▸ OPDRACHT 1:
Tel in hoeveel regels van de records de tekenreeks "coordinates" voorkomt. Geef alleen dat aantal.

▸ GETOONDE TEKST:
• • • •

Er is een onderzoek ingesteld om vast te stellen of X en Y binnenlands belastingplichtig zijn voor de Vennootschapsbelasting op grond van artikel 2, eerste lid, onderdeel a van de Wet op de Vennootschapsbelasting 1969 (Wet Vpb)en op basis van artikel 1, eerste lid van de Wet op de Dividendbelasting 1965 inhoudingsplichtig(Wet DB). Op grond van artikel 4 Algemene wet inzake rijksbelastingen (AWR) wordt de vestigingsplaats van een vennootschap bepaald aan de hand van de relevante feiten en omstandigheden. 20231226 RULOV 000026 Omdat X en Y geen aangiften Vennootschapsbelasting hebben ingediend kwalificeert het eenzijdige standpunt als grensoverschrijdende Ruling in de zin van artikel 2b van de Wet op de internationale bijstandsverlening bij de heffing van belastingen (WIB). Het Besluit rulings met een internationaal karakter verwijst voor de afbakening van het begrip “internationale Ruling” onder andere naar artikel 2b WIB. Daarom is het Besluit rulings met een internationaal karakter van toepassing op het eenzijdige standpunt alsmede de Regeling laagbelastende staten en niet –coöperatieve rechtsgebieden voor belastingdoeleinden (met inachtneming van de jaarlijkse wijzigingen).

• • • •

▸ RECORDS:
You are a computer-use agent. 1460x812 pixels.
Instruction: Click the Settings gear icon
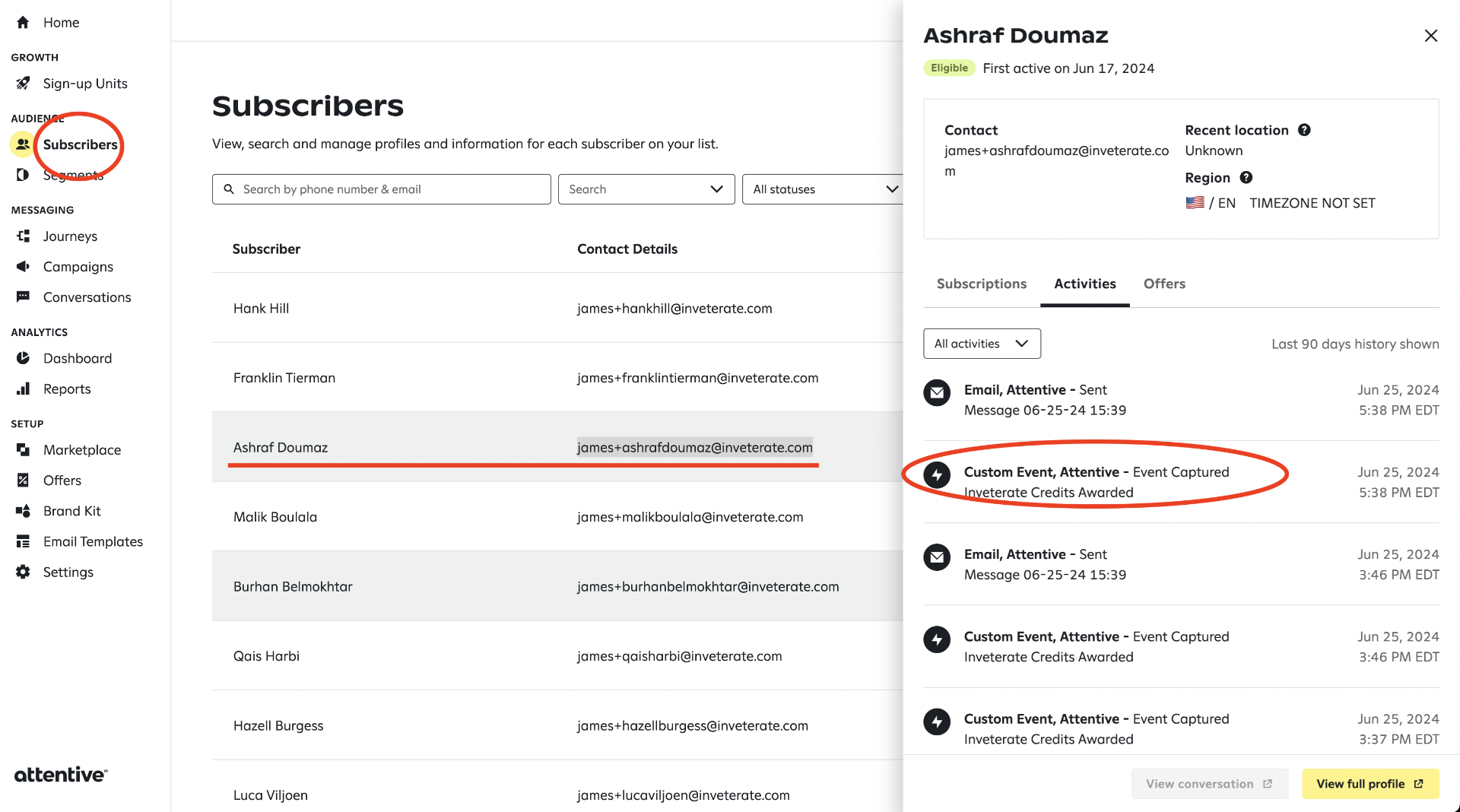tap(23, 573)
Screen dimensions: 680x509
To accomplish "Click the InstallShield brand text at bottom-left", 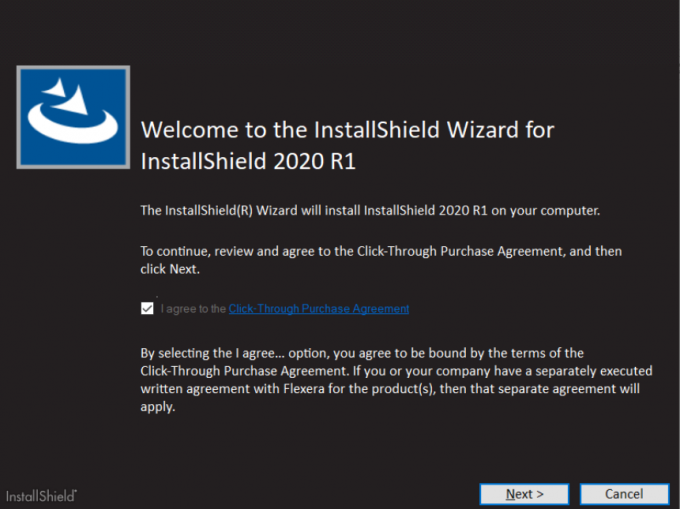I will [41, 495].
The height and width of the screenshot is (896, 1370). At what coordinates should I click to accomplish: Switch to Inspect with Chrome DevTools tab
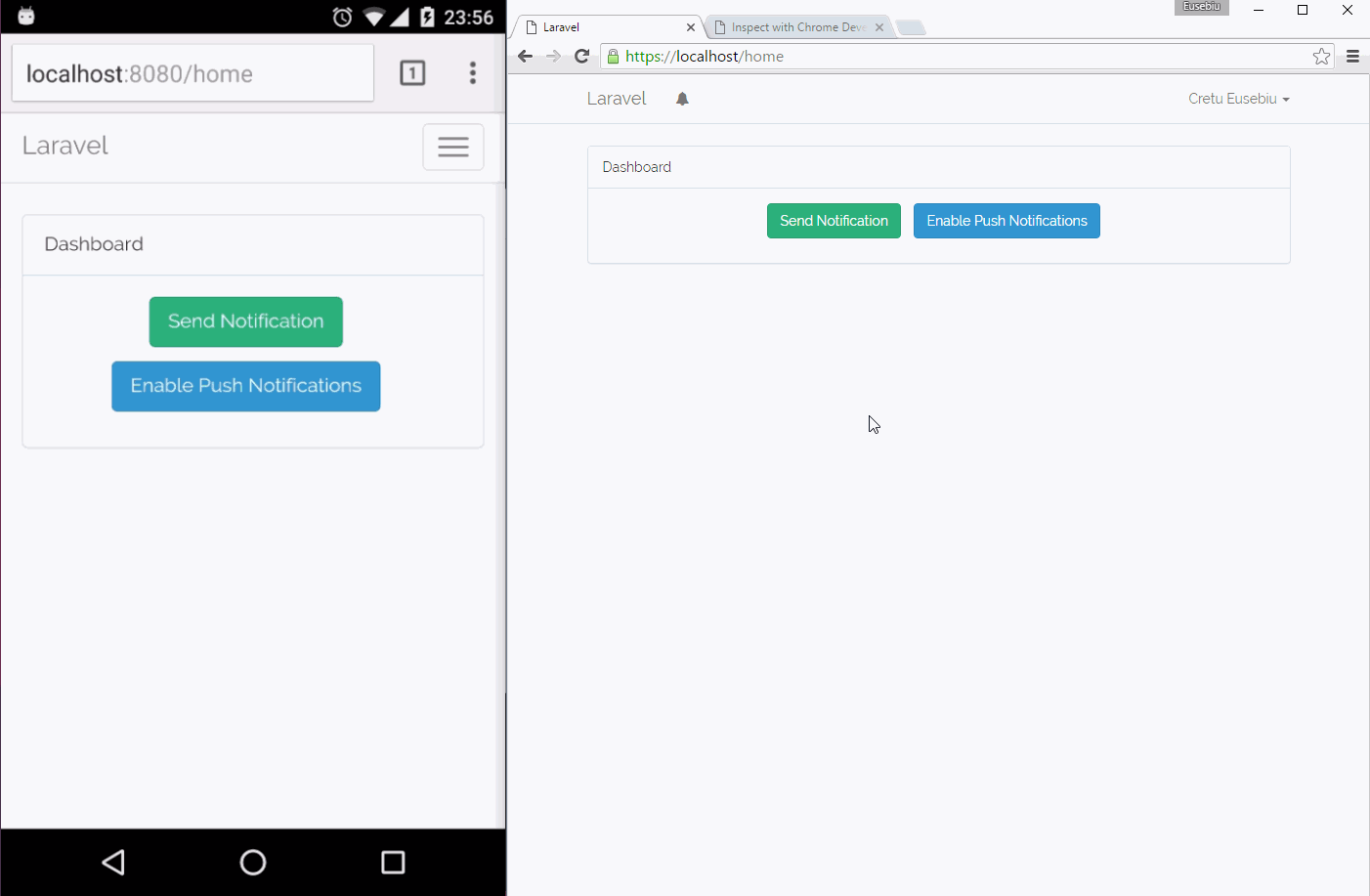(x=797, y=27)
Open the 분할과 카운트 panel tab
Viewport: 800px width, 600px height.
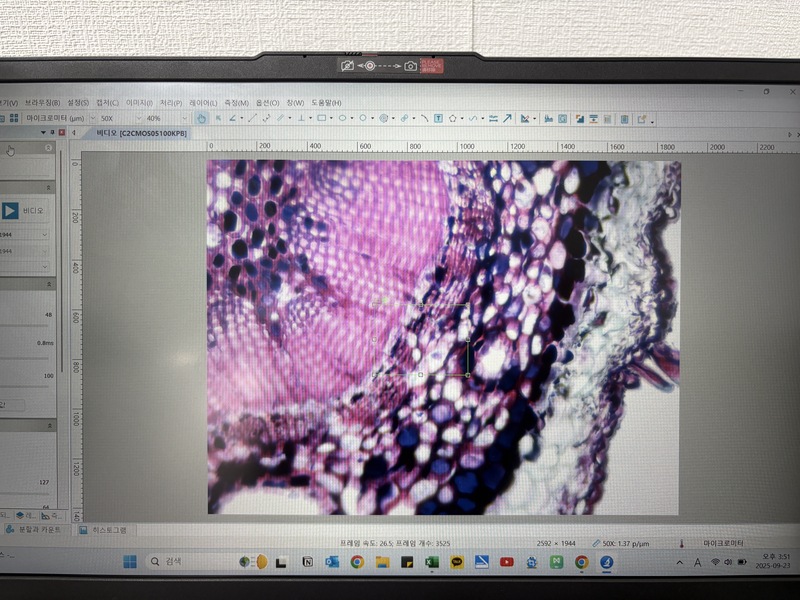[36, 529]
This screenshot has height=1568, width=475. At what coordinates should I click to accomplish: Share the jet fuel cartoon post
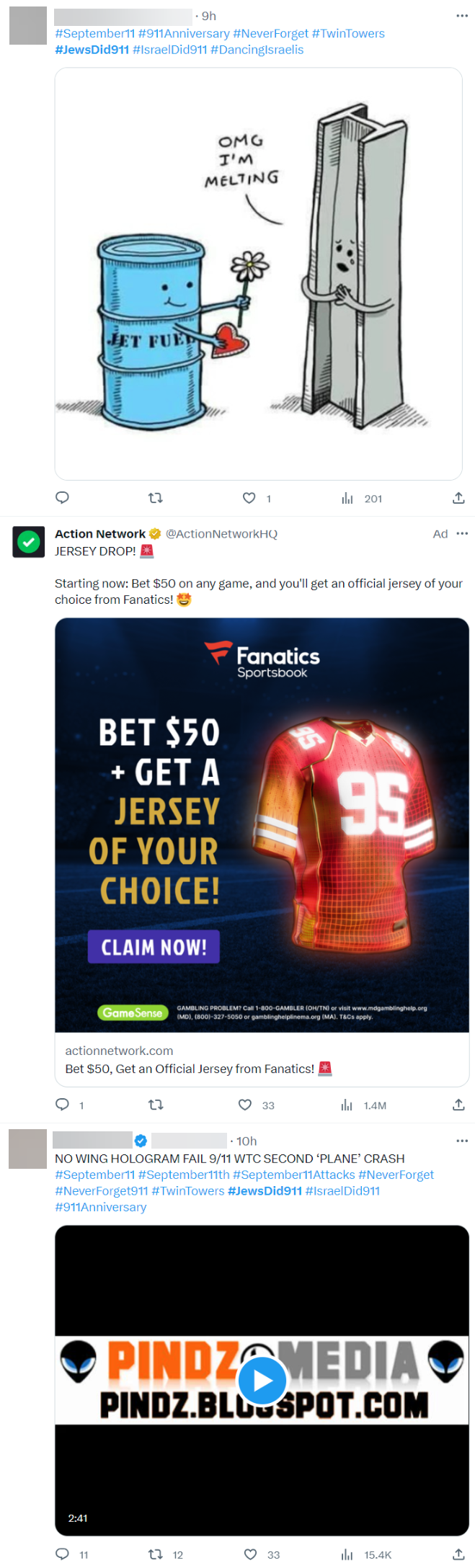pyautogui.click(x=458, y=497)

• • • •

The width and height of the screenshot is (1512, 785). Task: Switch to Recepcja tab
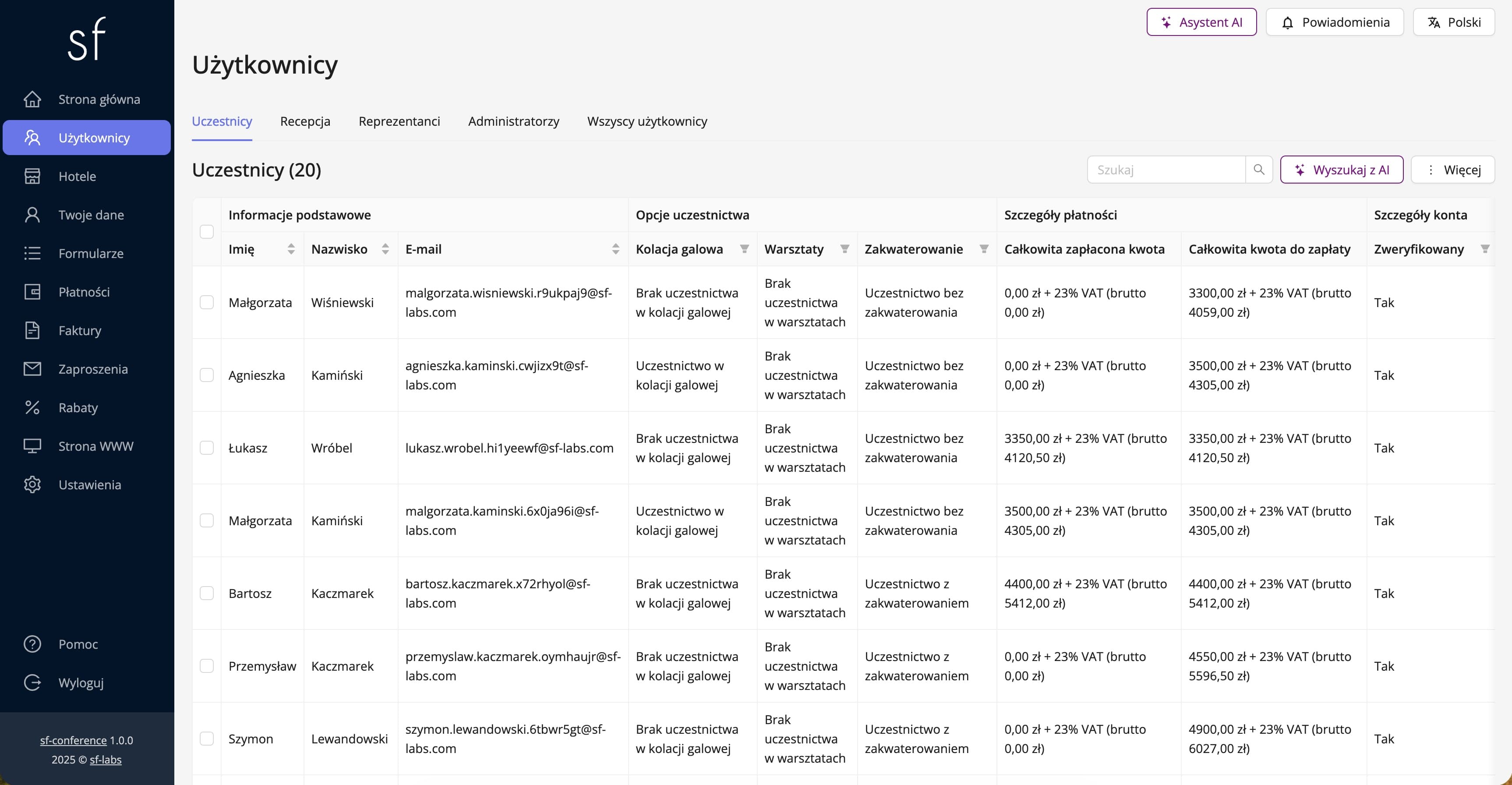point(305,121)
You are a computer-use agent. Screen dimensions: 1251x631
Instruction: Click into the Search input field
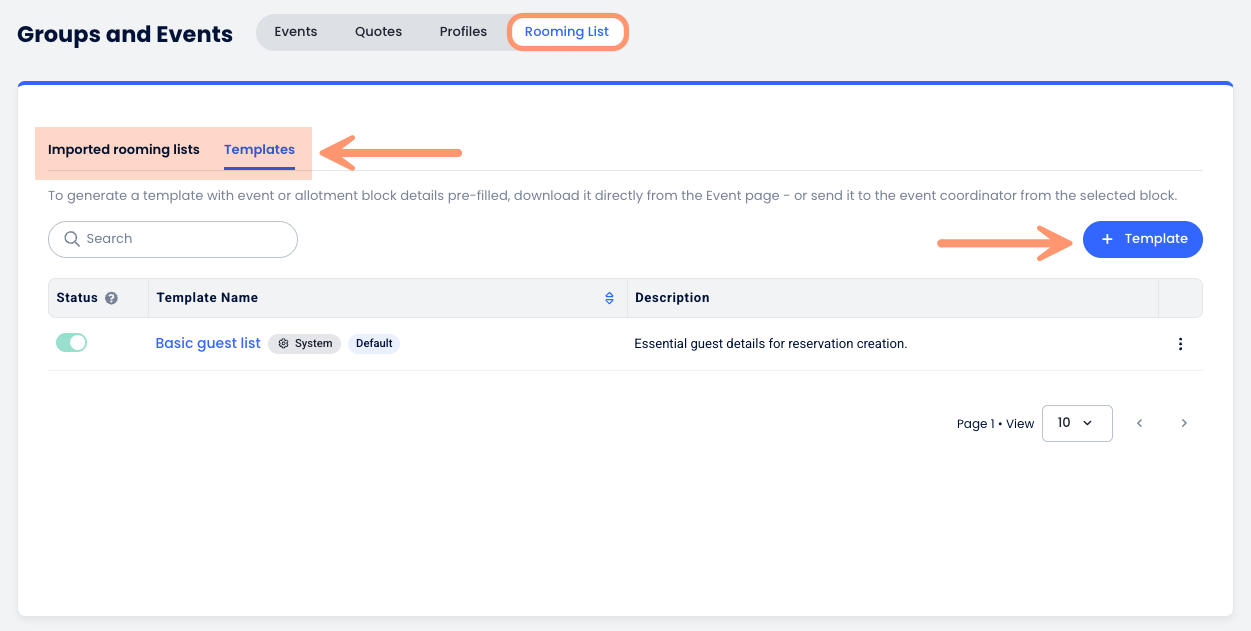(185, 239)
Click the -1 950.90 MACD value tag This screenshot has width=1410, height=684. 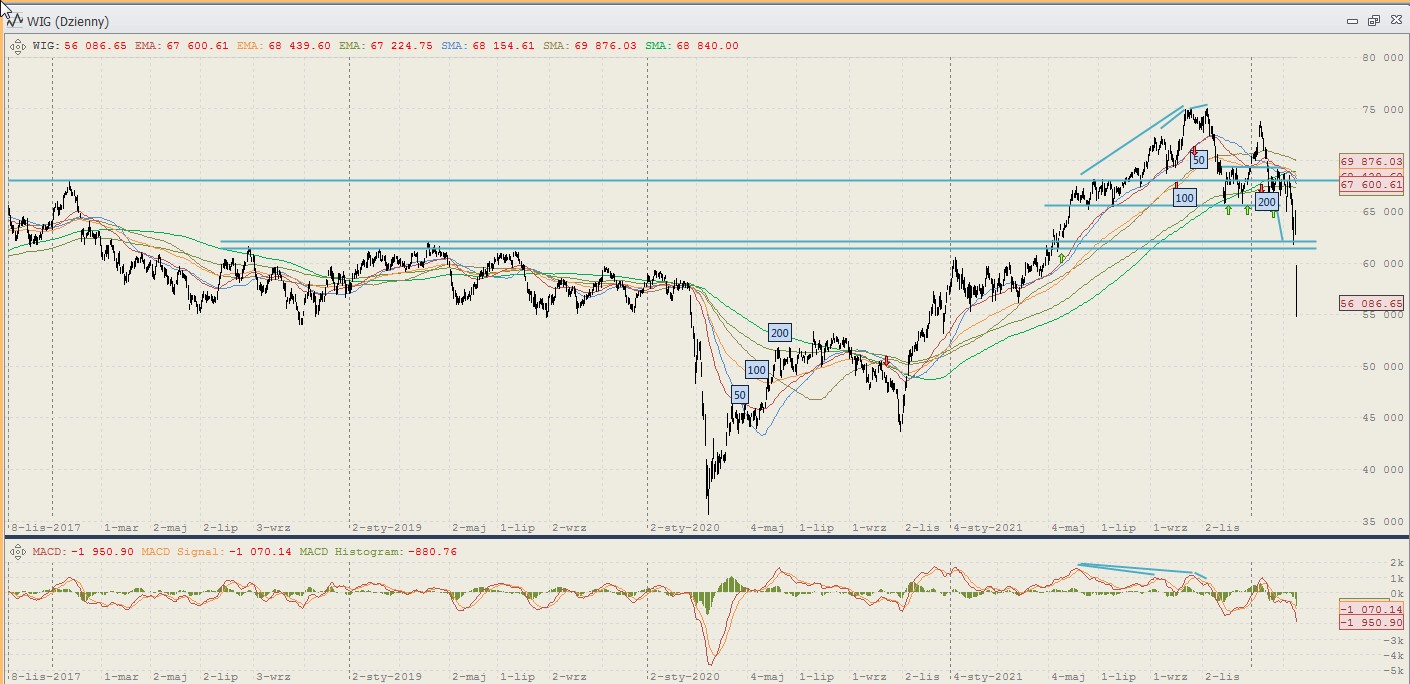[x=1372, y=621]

• • • •

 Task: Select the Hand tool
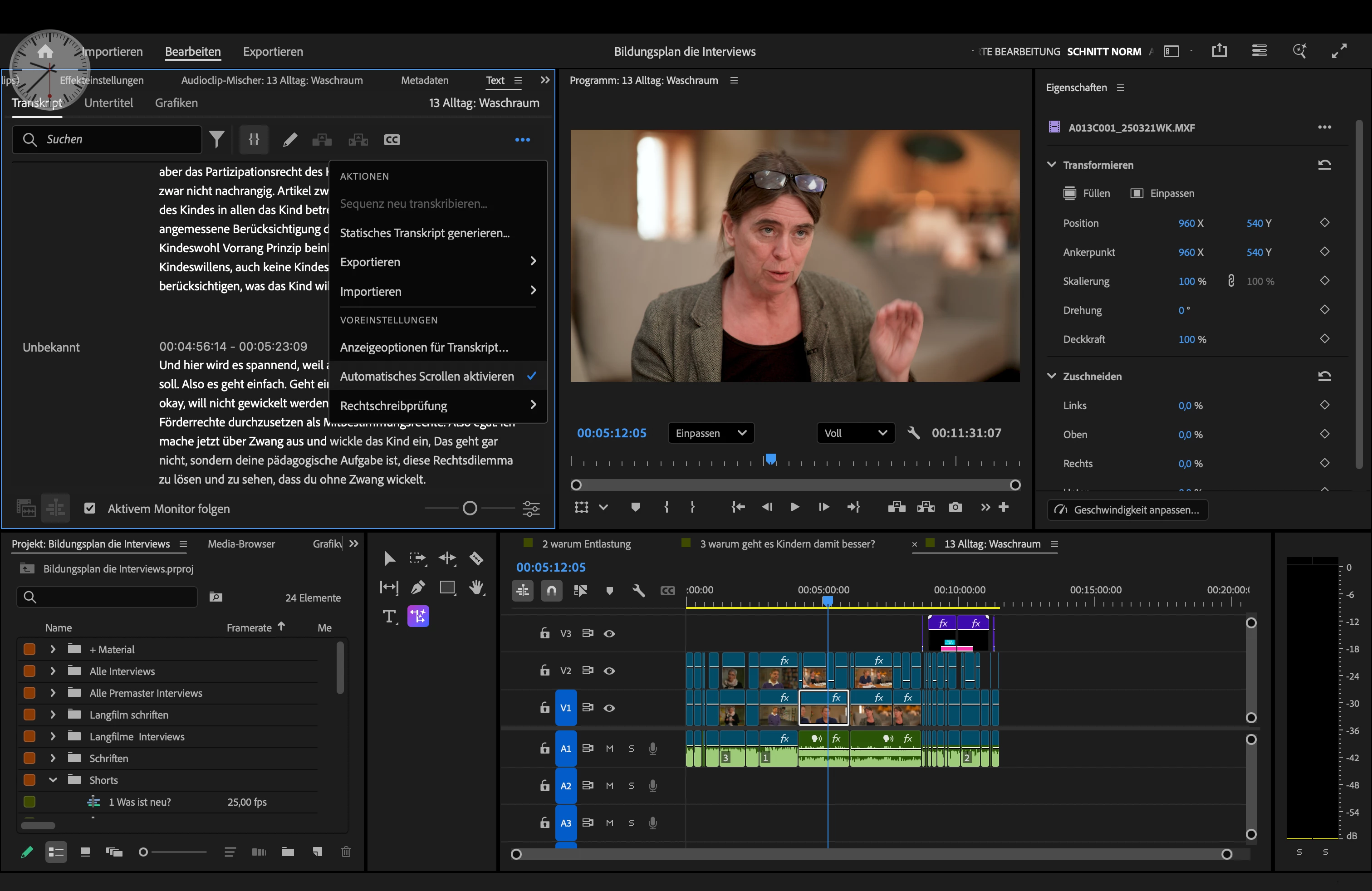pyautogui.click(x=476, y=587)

• • • •

▸ OPDRACHT 2:
Vertaal deze zin uit de tekst over de vennootschapsbelasting in het Engels: "Op grond van artikel 4 Algemene wet inzake rijksbelastingen (AWR) wordt de vestigingsplaats van een vennootschap bepaald aan de hand van de relevante feiten en omstandigheden."

▸ EINDRESULTAAT 1:
2

▸ EINDRESULTAAT 2:
Under Article 4 of the General State Taxes Act (AWR), the place of residence of a company is determined on the basis of the relevant facts and circumstances.